The Day

Half of iconic Bert & I duo dies 60 years after recording

- By DAVID SHARP

Portland, Maine — Bob Bryan, one half of the comedy duo Bert and I, which had fun at the expense of Maine Yankees and popularize­d the immortal punchline, “You can’t get there from here,” has died at his home in Quebec. He was 87.

Bryan and the late Marshall Dodge created punch lines in a dormitory room at Yale University, and their 1958 album was the first of several that shaped the state’s humor and image.

Uttered in exaggerate­d Down East accents, the jokes have withstood the test of time, including the one about the tourist who befuddled a Mainer by asking for directions. The native concludes with a famous punchline: “Come to think of it, you can’t get there from here.”

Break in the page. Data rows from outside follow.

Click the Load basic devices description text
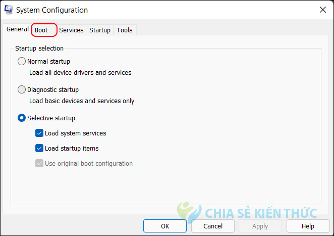Image resolution: width=334 pixels, height=236 pixels. (82, 101)
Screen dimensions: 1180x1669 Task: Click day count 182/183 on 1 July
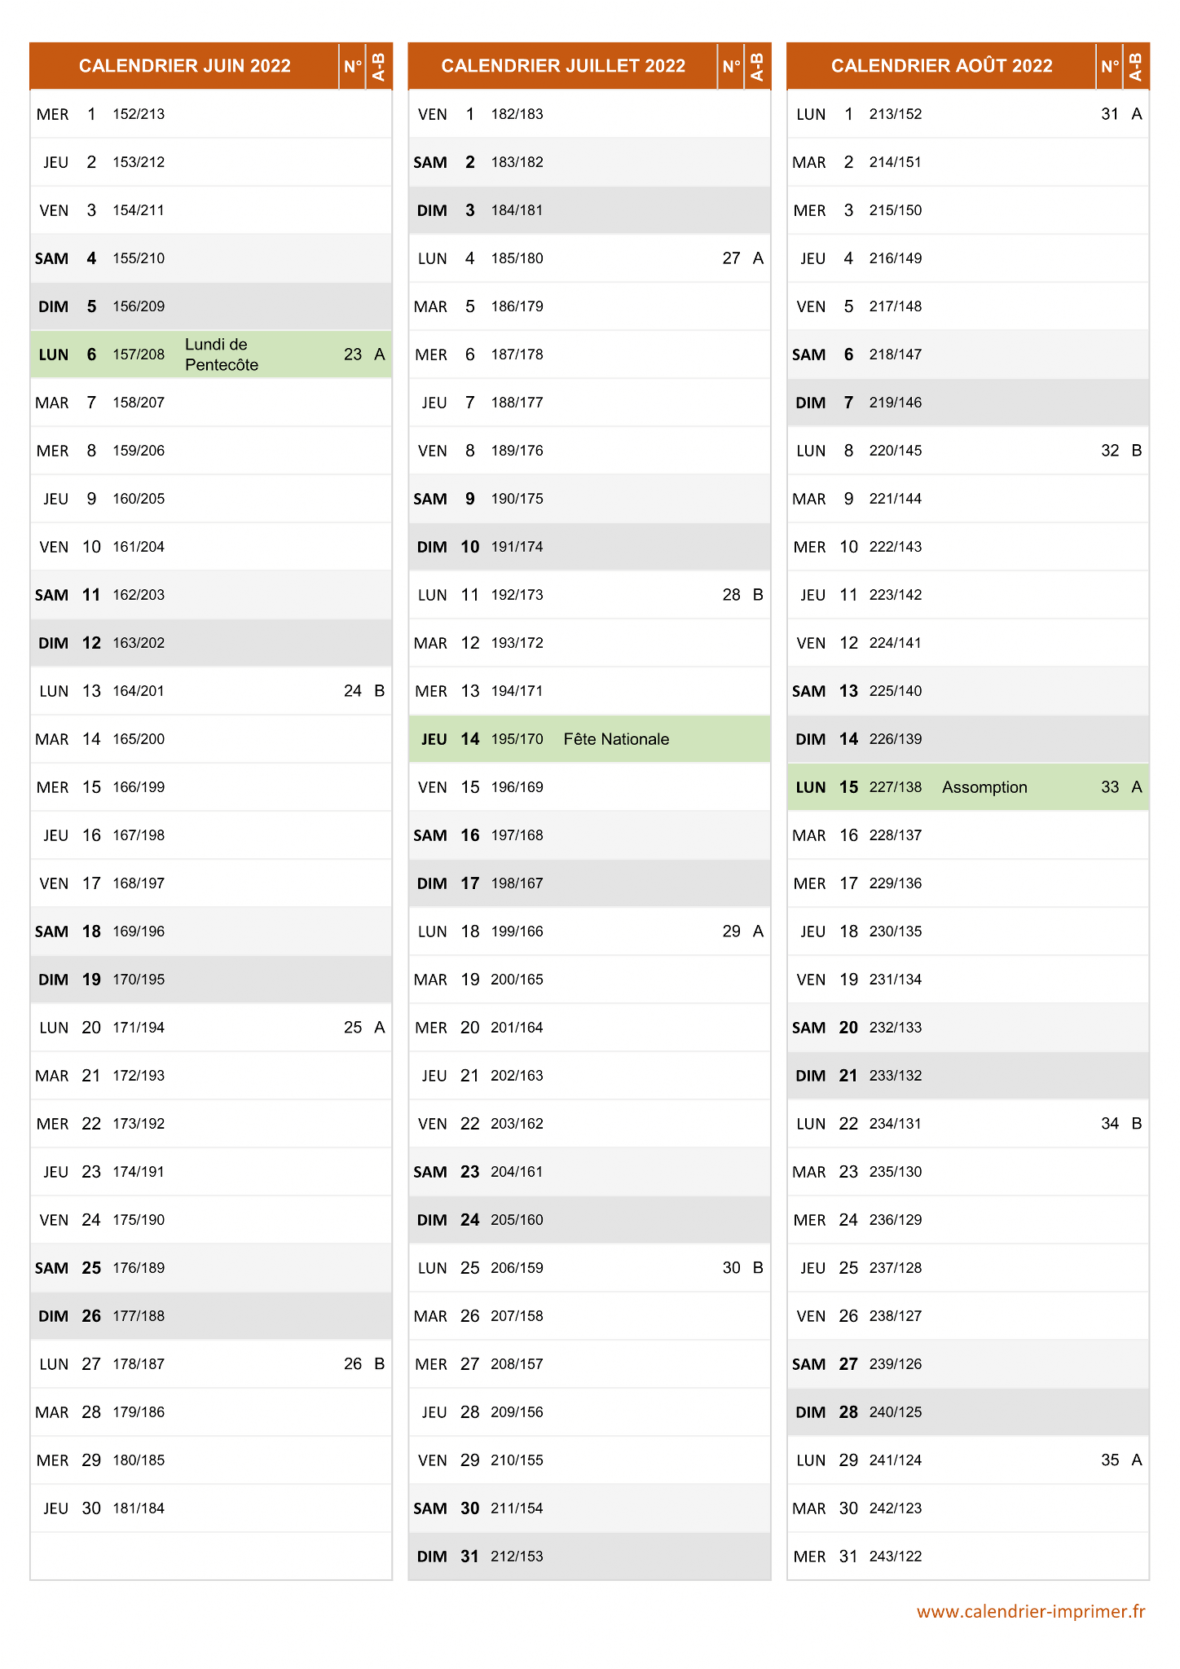coord(517,114)
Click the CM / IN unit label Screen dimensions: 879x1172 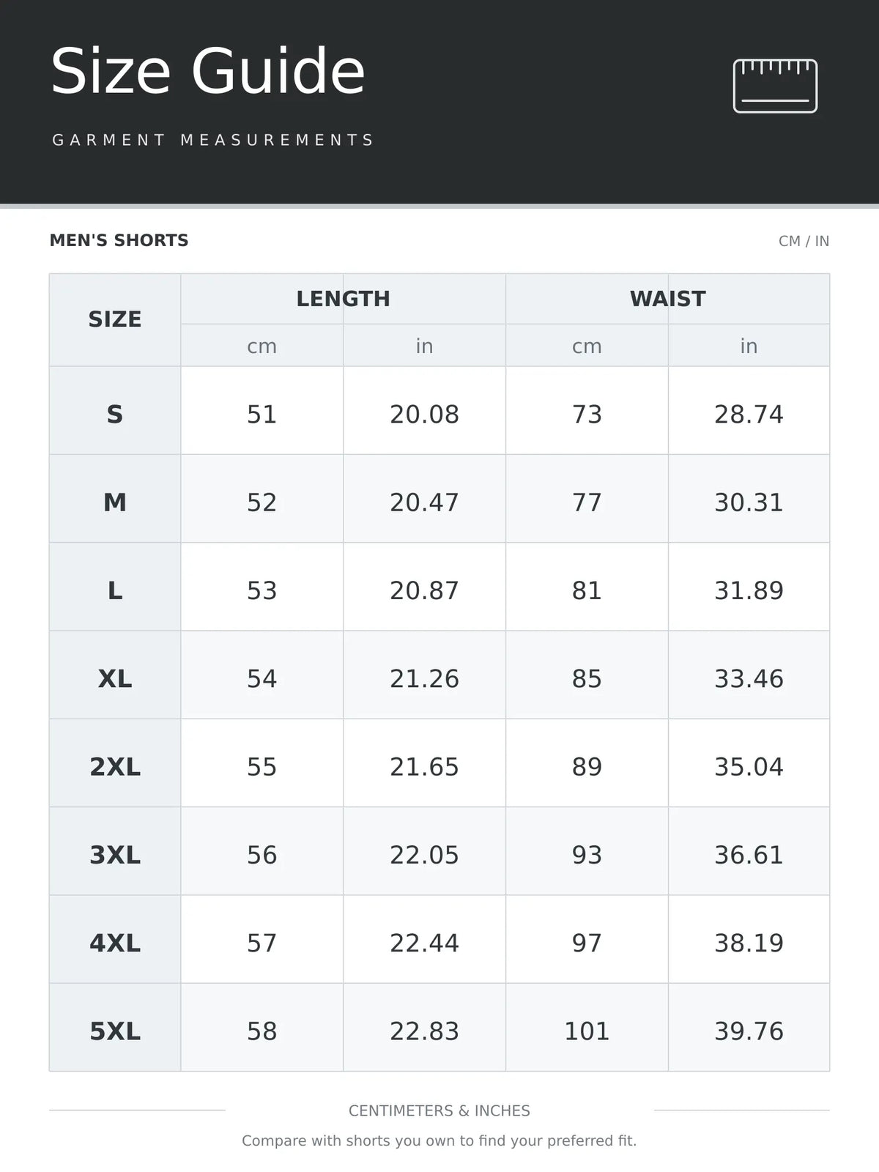tap(804, 241)
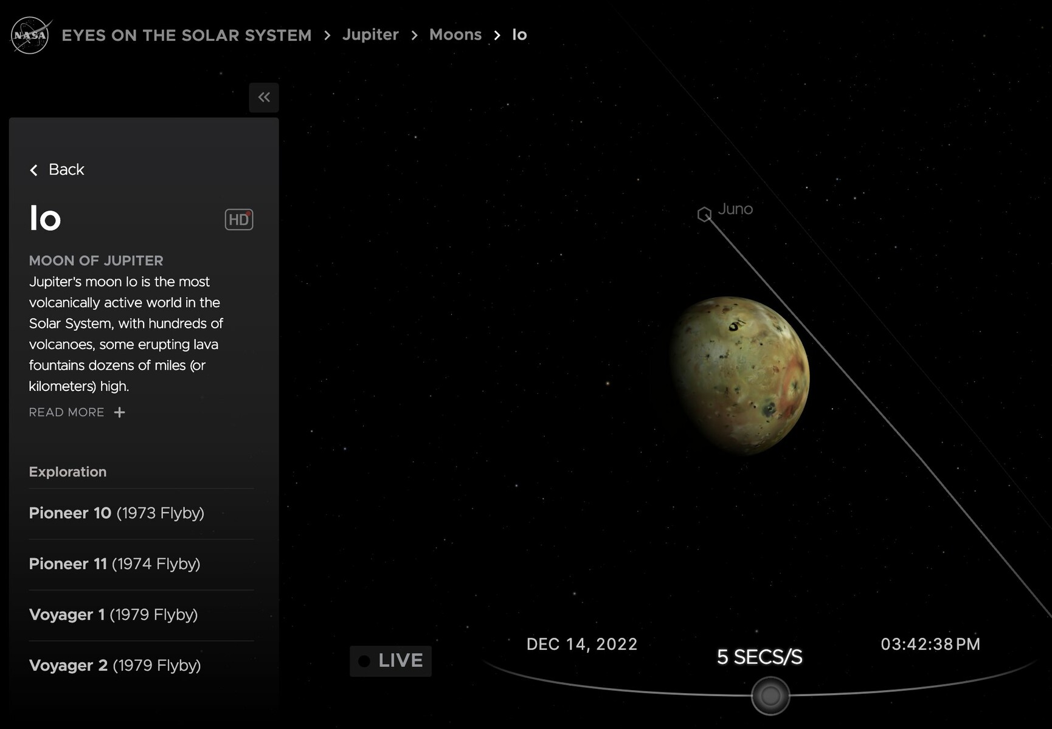Click the breadcrumb chevron after Jupiter
The width and height of the screenshot is (1052, 729).
tap(414, 35)
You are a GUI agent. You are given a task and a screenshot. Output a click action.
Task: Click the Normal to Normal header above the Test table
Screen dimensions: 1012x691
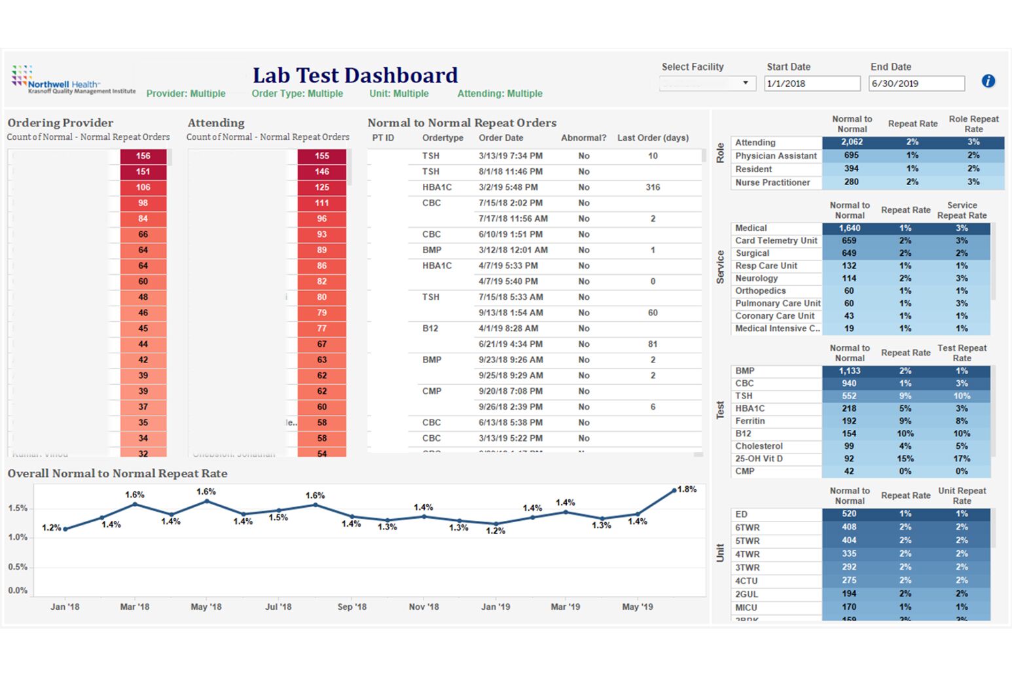coord(849,353)
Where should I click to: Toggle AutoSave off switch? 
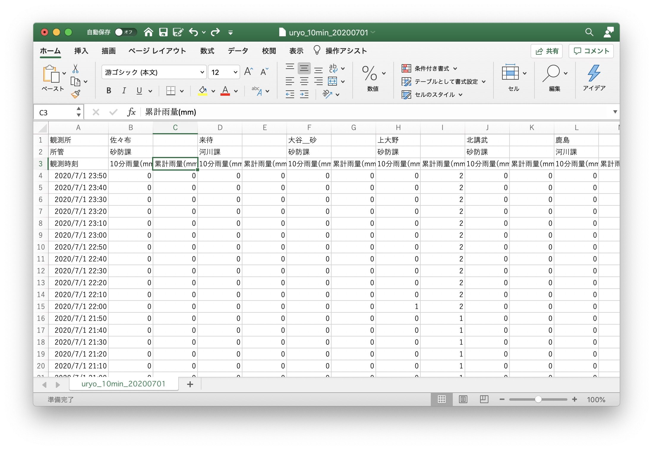pos(125,32)
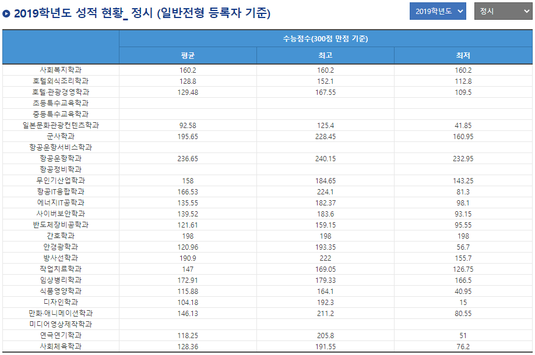This screenshot has width=535, height=355.
Task: Select the 군사학과 row label
Action: coord(61,136)
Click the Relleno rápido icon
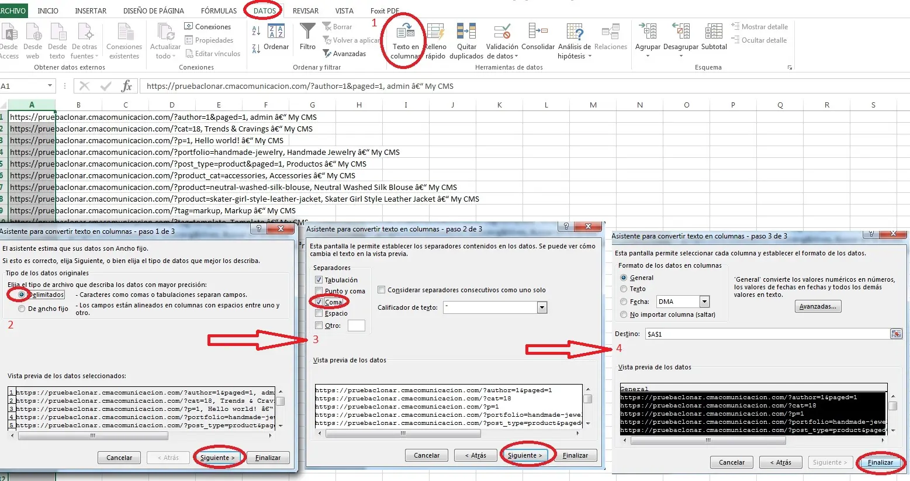910x481 pixels. click(435, 32)
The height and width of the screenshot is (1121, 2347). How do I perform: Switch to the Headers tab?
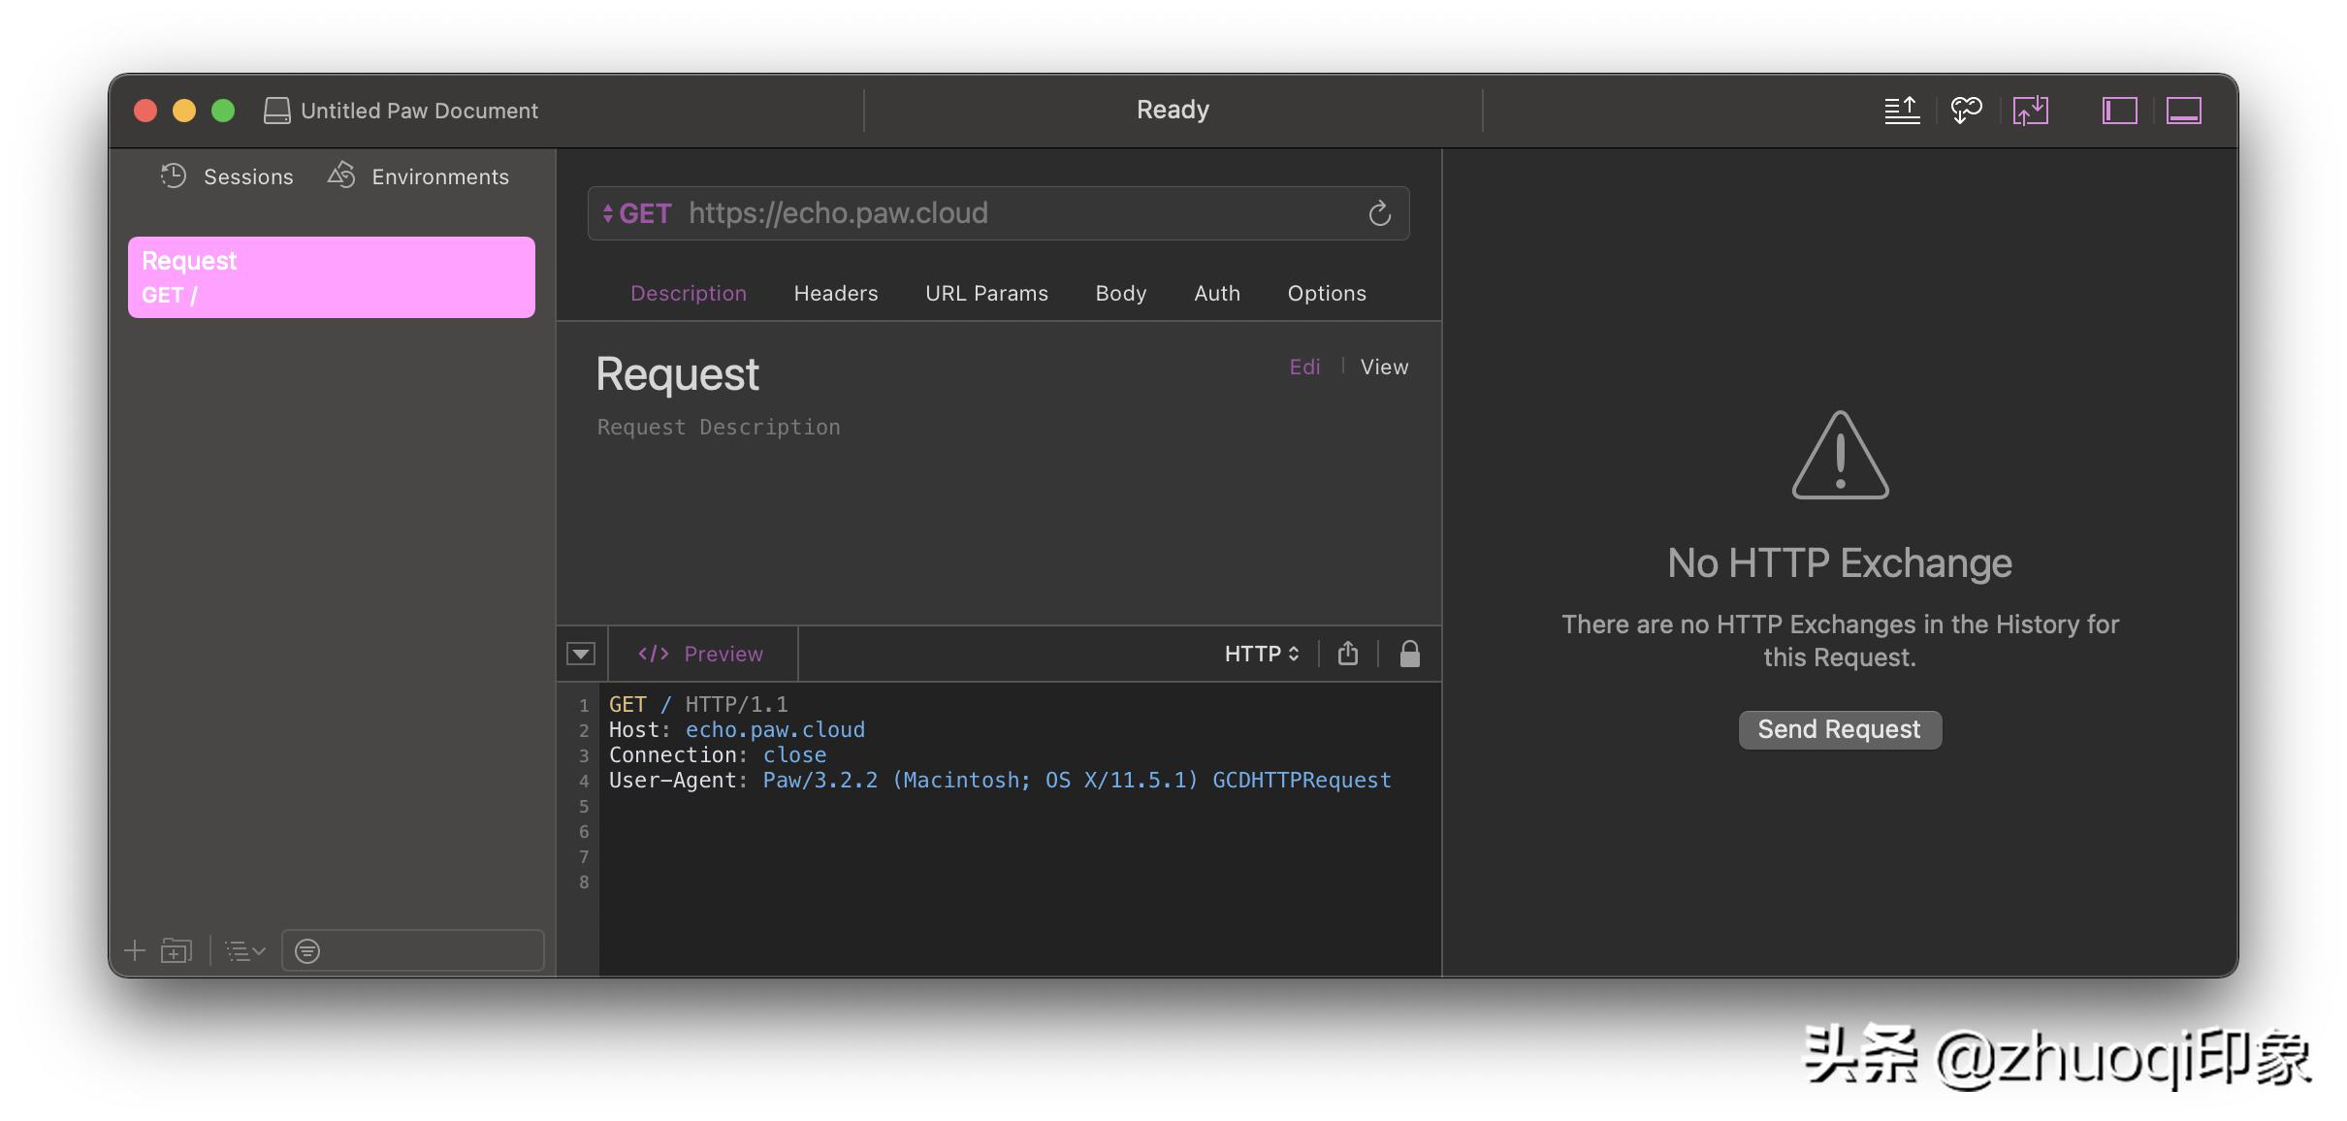click(x=835, y=294)
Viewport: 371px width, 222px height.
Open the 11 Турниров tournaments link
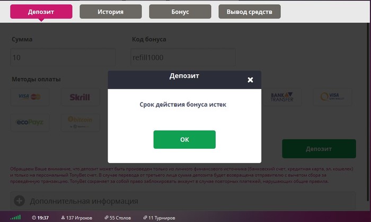(x=159, y=218)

Bryan, who died Wednesday in Sherbrooke, was a native of Long Island, N.Y., who picked up the local vernacular during summers spent on a lake near Ellsworth, Maine.

The stories, often involving a fancy-pants tourist and a laconic Mainer who gets the last word, set the stage for regional humorists who followed.

“They didn’t write from scratch all of these stories. They adapted them. A lot of them were off color, from lumber camps or fishing wharfs. They’d rewrite them. They took them to the next level,” said Dean Lunt from Islandport Press, which sells the “Bert and I” albums.

Humorist and storytelle­r Garrison Keillor recalled playing cuts of the “Bert and I” albums during his early stints as a morning disc jockey.